Nicole Kidman, Bella Hadid, Fan Bingbing, Elle Fanning, Jasmine Sanders, Deepika Padukone and Kendall Jenner all sported the style at some stage during the film festival. Although, it must be said, that Jenner’s interpretation was something of a disappointment, for you see there was no pull.
And the whole point of the topknot is to pull your hair back so tight that your face comes along with it. Your eyes take on a cat-like shape, your cheek bones are higher, your forehead, smooth as butter.

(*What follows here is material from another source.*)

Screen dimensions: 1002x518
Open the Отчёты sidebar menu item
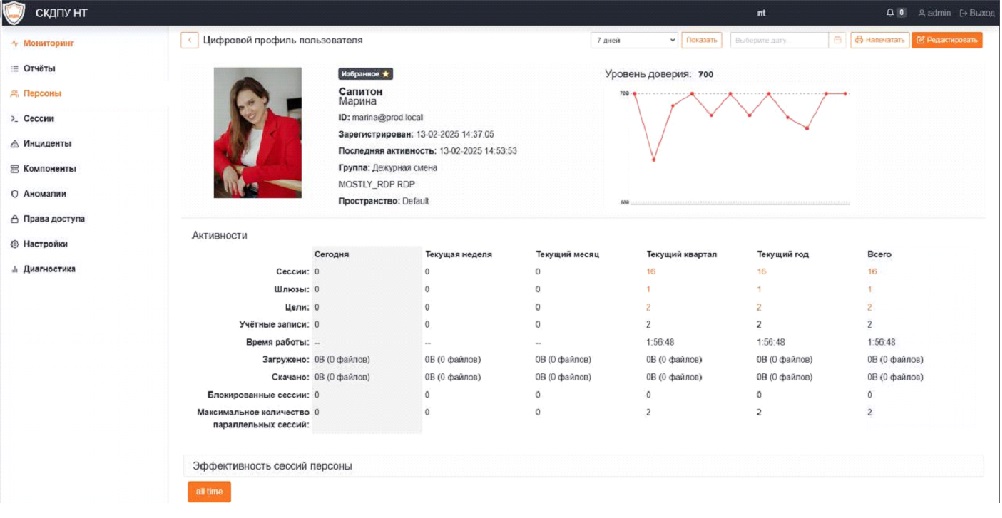click(39, 69)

It’s Botox without needles and it’s extraordinarily flattering. But Jenner, for reasons unknown, did not indulge in the pull, and left her knot looking like it had been slept in, and then quickly brushed, before heading out the door. Topknots are inherently casual and not to be confused with elaborate buns or low buns or chignons – all of these are far too old fashioned and cliché for red carpets right now.
The topknot is youthful, not only because it’s flattering for the face, but because it’s the perfect complement to a dress that is not so much a sartorial statement as a deliberately provocative art installation. This is, after all, Cannes, and what goes on at this side of the French Riviera, should probably stay there, lest someone lose an eye.
It used to be enough that a celebrity wore her hair in loose waves, like Jennifer Garner, or a high ponytail, a la Blake Lively – these were the old signifiers of casual elegance. A subtextural nod to pop culture experts that, while the dress resembled a gown, the actress wearing it was still the fun-loving, fresh, young lady you always knew.
But the dominance of the topknot – the bun synonymous with getting shit done – is that women are here to work. A bun is not as playful as a pony and it is far less ornamental than any kind of hair-out situation.
It displays an almost reassuring knowledge that, sure, the dress is extra, the festival is kind of ridiculous, but if you look at my head you’ll see, I’m here for the acting, because I couldn’t give a fig.
There was only one example of the style being worn with the sort of self-seriousness normally reserved for grand old icons – the man bun affixed to David Beckham’s head. Vogue Magazine called it “one part sporty, one part samurai, and wholly stolen from his soccer days.” They also said that his man bun stole the show.
So, there you have it, the hairstyle once worn to run errands is now stealing the limelight. Perhaps it’s a hint of what’s to come at Cannes; perhaps casual really is the new formal. Wouldn’t count on it.